On Tuesday, February 10, 2015, Utah Governor Gary Herbert signed an executive order directing state agencies to implement additional state-level protection measures aimed heading off a potential federal listing of the sage grouse as “threatened” or “endangered” under the Endangered Species Act. Under a settlement reached in 2012, the U.S. Fish and Wildlife Services have until September 2015 to decide whether the sage grouse should be listed under the ESA. Referring to the consequences of such a designation as potentially “devastating,” Governor Herbert’s executive order requires that all state agencies minimize the impact of activities on sage grouse, consult with the Utah Division of Wildlife Resources on decisions that could affect sage grouse habitat, and incorporate directives from the Utah Conservation Plan into state operations.

While the executive order requires consideration of sage grouse protections in agency decision-making, it does not impose the level of regulation or constraints on private property and federal lands that would be imposed if the sage grouse is listed under the ESA. According to Governor Herbert, "The concern we have here in Utah that in doing so [a federal listing], it will have a significantly devastating impact on our economy," particularly on farmers, ranchers and those involved in natural resource extraction.

The executive order implements a number of proposals contained in the Utah Sage Grouse Conservation Plan, which was completed in April 2013 and contained recommendations for habitat preservation. While many of the recommendations contained in the Conservation Plan have been informally implemented by state agencies, the executive order seeks to make the Plan’s recommendations mandatory. According to Utah’s Public Lands Policy Coordinating Office, informal implementation of the Conservation Plan and other localized habitat preservation efforts have already led to an increase in sage grouse populations throughout the state.

In conjunction with the executive order, Utah lawmakers are seeking a $2 million appropriation to preserve sage grouse habitat. These protections would include projects on state and private lands to improve sage grouse habitat, such as removing pinyon-juniper stands which encroach onto sage brush. According to Senator Kevin Van Tassell, who proposed the appropriation, the executive order and the state habitat preservation projects are intended to show the FWS that state-level management of the species is working and that federal intervention through the ESA is unnecessary.

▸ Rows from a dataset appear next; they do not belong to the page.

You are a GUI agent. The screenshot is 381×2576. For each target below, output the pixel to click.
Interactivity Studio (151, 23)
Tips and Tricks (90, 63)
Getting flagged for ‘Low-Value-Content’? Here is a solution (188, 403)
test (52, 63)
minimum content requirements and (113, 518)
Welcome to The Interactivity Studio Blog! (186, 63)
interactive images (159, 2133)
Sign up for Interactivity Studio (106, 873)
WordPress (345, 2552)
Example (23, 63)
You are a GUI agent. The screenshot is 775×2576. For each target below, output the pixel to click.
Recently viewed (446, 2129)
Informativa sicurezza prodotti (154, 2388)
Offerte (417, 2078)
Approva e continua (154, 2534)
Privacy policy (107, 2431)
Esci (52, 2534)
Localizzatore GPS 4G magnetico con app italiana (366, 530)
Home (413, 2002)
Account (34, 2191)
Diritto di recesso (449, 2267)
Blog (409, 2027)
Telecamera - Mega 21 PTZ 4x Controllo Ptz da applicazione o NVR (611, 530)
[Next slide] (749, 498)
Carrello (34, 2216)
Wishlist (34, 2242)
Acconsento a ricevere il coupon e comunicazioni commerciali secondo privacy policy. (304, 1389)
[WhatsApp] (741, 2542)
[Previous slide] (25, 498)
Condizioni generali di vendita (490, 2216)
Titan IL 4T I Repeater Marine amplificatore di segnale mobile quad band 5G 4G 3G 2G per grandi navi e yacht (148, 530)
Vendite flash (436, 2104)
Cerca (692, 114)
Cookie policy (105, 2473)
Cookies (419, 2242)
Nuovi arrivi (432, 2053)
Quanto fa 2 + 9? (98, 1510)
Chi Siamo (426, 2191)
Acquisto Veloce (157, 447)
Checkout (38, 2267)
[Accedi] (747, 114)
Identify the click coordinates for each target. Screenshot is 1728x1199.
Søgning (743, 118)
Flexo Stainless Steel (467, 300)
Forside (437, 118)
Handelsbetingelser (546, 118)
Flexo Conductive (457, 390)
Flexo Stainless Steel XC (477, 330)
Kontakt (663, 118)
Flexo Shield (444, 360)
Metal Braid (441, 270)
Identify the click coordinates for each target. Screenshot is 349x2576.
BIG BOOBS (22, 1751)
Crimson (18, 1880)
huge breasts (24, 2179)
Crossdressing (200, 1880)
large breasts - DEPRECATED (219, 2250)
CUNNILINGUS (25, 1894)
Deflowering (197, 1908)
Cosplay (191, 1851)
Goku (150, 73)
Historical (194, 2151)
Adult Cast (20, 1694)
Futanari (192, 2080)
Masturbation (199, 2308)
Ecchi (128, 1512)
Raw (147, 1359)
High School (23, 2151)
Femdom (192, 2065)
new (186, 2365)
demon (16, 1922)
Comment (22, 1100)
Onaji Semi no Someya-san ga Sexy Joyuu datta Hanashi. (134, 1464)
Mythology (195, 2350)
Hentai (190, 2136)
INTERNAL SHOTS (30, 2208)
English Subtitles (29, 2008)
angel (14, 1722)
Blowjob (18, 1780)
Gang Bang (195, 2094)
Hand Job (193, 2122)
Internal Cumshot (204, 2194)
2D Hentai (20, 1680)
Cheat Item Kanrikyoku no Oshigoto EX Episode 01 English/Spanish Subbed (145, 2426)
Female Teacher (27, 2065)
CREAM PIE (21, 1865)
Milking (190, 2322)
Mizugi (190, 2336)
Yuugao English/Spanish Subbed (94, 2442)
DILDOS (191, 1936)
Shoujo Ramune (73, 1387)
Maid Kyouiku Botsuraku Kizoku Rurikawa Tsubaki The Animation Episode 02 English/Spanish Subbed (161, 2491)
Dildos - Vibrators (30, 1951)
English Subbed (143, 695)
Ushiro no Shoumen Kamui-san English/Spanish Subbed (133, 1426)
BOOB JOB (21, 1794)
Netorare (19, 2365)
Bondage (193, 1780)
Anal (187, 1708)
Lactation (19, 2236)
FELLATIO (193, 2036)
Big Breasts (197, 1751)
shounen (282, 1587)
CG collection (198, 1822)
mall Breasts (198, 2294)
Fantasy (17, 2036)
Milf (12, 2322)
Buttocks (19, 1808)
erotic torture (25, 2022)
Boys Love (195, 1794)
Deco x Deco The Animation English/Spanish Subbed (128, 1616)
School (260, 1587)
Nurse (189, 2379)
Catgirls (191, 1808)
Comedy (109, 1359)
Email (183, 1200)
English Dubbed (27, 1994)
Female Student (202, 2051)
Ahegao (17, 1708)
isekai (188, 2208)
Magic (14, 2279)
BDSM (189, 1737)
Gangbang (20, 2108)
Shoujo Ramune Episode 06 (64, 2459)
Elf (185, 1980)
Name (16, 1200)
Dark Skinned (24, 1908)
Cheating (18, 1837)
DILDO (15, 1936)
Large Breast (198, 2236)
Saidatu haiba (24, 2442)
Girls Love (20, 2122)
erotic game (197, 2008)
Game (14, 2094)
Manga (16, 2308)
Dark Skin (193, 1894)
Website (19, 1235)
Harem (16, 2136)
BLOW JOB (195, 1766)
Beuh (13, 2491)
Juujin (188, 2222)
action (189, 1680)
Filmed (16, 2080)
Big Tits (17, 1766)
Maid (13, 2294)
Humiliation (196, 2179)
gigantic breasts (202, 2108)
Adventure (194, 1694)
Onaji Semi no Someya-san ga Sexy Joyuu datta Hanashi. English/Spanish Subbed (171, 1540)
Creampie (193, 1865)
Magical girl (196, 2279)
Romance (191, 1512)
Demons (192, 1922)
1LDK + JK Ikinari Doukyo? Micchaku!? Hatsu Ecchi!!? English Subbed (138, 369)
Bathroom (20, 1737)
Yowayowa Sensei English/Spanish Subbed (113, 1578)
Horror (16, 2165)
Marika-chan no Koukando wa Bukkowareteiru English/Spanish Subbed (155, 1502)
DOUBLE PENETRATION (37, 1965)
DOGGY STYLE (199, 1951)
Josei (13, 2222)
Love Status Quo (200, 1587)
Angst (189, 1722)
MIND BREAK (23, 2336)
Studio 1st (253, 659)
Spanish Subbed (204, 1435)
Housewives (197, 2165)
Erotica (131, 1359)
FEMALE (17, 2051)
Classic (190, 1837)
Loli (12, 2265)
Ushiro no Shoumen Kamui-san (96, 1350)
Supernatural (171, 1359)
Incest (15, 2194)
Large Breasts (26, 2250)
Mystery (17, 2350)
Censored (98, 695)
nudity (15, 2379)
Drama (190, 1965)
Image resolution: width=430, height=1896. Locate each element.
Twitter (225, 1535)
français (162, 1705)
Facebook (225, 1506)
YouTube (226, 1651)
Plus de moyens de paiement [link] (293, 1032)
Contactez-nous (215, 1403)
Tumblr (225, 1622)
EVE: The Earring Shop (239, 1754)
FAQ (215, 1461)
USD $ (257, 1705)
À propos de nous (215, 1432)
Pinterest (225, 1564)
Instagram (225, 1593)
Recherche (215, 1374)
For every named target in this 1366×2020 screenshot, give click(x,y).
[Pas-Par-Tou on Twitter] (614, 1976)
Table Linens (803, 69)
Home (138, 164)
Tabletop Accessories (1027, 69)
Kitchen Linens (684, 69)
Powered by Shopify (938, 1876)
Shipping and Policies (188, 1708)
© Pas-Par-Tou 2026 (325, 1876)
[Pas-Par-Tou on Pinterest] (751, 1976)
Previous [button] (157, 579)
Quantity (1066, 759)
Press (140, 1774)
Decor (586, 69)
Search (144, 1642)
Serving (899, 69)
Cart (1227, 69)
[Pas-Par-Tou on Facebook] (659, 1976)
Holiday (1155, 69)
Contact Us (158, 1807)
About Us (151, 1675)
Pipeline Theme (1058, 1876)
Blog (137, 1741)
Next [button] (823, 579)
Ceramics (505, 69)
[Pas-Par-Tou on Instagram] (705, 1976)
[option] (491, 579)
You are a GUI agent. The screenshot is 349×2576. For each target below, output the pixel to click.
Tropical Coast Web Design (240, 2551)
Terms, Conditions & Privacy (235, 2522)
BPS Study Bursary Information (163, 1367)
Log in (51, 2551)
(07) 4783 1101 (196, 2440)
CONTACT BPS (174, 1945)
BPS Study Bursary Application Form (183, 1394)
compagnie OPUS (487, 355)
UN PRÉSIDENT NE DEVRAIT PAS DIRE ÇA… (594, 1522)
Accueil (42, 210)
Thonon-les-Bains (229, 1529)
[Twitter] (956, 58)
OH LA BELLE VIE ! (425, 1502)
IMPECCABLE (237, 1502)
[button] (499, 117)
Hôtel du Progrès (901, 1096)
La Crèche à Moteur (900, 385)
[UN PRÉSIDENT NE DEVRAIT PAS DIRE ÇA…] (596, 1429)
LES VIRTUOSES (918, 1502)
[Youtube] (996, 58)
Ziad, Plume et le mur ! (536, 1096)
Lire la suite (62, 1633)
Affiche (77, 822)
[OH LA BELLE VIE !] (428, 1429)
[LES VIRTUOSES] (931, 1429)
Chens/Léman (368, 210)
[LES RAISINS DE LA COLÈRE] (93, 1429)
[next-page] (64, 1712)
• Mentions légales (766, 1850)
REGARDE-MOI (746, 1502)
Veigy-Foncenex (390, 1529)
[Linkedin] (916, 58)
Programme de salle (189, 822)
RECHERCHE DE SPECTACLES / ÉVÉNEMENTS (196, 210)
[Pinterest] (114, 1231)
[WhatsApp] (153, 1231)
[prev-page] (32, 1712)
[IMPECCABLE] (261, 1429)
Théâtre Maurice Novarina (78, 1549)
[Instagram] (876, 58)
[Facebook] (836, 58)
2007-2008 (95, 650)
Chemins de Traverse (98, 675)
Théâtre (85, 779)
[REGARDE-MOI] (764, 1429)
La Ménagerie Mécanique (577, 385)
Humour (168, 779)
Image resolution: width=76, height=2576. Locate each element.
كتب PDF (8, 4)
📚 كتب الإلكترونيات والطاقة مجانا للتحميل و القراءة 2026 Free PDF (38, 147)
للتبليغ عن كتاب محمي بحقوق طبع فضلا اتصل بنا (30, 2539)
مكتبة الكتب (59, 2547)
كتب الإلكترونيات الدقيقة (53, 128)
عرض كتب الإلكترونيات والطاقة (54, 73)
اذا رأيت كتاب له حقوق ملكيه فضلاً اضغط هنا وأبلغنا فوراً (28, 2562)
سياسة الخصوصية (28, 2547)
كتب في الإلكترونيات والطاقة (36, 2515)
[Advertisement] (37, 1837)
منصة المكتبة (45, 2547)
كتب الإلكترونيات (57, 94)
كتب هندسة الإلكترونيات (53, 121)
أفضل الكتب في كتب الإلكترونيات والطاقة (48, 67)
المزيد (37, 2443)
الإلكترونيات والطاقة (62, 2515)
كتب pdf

Governor Herbert’s executive order comes almost five years after former Wyoming Governor Freudenthal’s executive order on Sage Grease Core Area Strategy and is intended to promote the same goal: prevention of an ESA listing. Wyoming has been a leader in this movement, and implementation of its conservation plan—which includes a prohibition on surface disturbing activities in areas designated as core habitat—have proven successful.

It remains to be seen whether these state-level efforts will be sufficient to forestall a federal listing of the Greater sage grouse or whether Utah’s response will prove to be too little too late.